Ella asegura que los grupos criminales operan con total impunidad, adoctrinando a los niños desde muy corta edad: “Les enseñan a manipular armas, a moverse sin ser detectados, y los usan para distribuir drogas. Esto es una cadena que va destruyendo familias enteras”.
Servicios paralizados por la violencia
El nivel de inseguridad alcanzó tal punto que muchos servicios básicos ya no llegan hasta el interior del barrio. Conductores de plataformas de transporte y delivery se niegan a ingresar por temor a ser asaltados. “Si pedís un taxi o una moto, tenés que salir dos o tres cuadras para que te busquen. Ya nadie entra, por miedo”, explican los residentes.
Esto también afecta a las emergencias. Algunos vecinos han denunciado que, en más de una ocasión, ambulancias o patrulleras tardaron en ingresar, o directamente evitaron hacerlo por cuestiones de seguridad. La sensación de abandono es total.
“Estamos olvidados. Solo aparecemos cuando hay elecciones o cuando ocurre alguna tragedia. El resto del año, nadie se acuerda de nosotros”, expresó Celeste Villalba, otra pobladora del barrio. “Se ve a los chicos drogándose a plena luz del día. No hay control, no hay ayuda, no hay esperanza”, añadió.
Falta de una visión social integral
Desde el punto de vista técnico, expertos en políticas habitacionales coinciden en que el fracaso del barrio San Francisco no responde únicamente a la inseguridad, sino a una falla estructural en el diseño de políticas públicas sostenidas.

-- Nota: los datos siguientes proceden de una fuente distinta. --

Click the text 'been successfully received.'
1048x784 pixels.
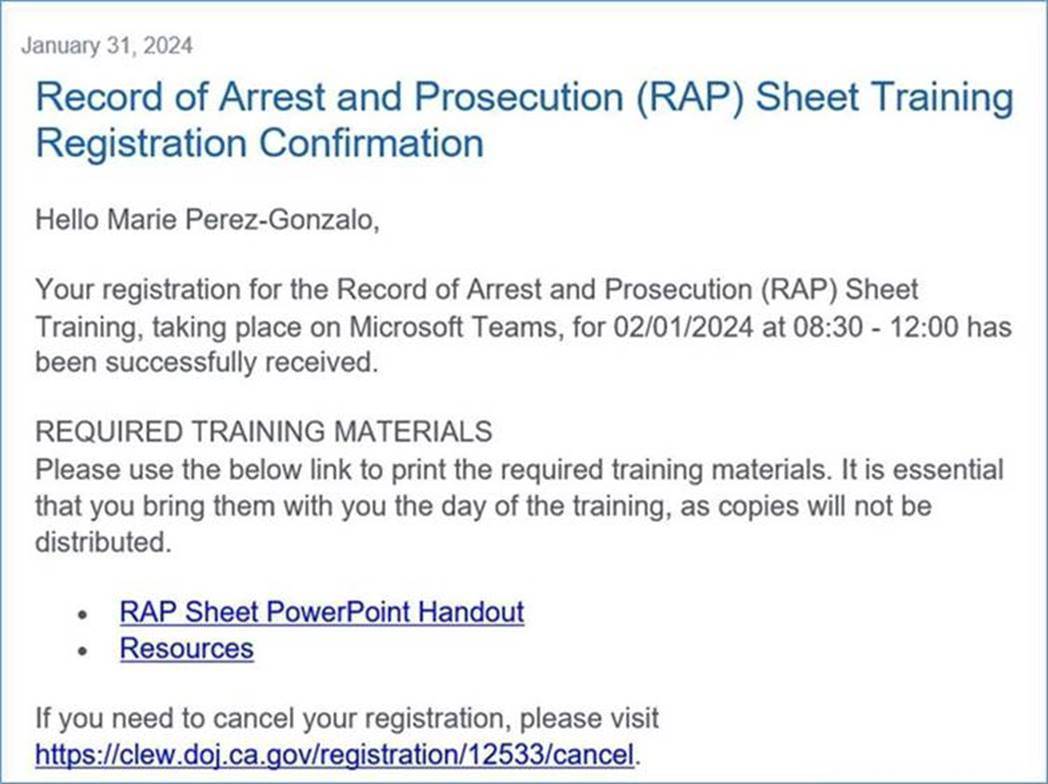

Soledad Núñez, exministra de la Secretaría Nacional de la Vivienda y el Hábitat (hoy MUVH), fue una de las impulsoras del proyecto durante su primera etapa. Hoy advierte que ningún plan de vivienda puede prosperar si no está acompañado de una estrategia integral de desarrollo.
“Un barrio no es solo cemento. No basta con entregar las llaves de una casa. Hay que construir comunidad, fortalecer la educación, dar oportunidades laborales y ofrecer contención. Si no hay continuidad social, el deterioro es inevitable”, explicó.
Para Núñez, el problema no radica en el concepto del proyecto, sino en su abandono: “San Francisco tenía el potencial de cambiar vidas. Pero el gobierno tiene que sostener la visión con políticas reales, con presencia activa. No se trata solo de inaugurar obras, sino de mantenerlas vivas”.
Una comunidad que pide auxilio
Mientras el Estado sigue ausente, los vecinos del barrio San Francisco se organizan como pueden para resistir. Realizan mingas, actividades comunitarias, e incluso rondas de vigilancia entre ellos. Pero sienten que sus esfuerzos no alcanzan frente al poder de las organizaciones criminales que operan con armamento, dinero y redes de influencia.
“Hacemos lo que podemos, pero necesitamos ayuda. Si esto sigue así, este lugar se va a convertir en tierra de nadie. Y los que vamos a pagar los platos rotos somos siempre los mismos: los ciudadanos comunes, que solo queremos vivir en paz”, concluyó Amarilla.
La historia del barrio San Francisco es una advertencia para el país. Una obra ambiciosa, convertida en símbolo del abandono. Un proyecto con nombre de santo, atrapado por los demonios de la desigualdad y la indiferencia.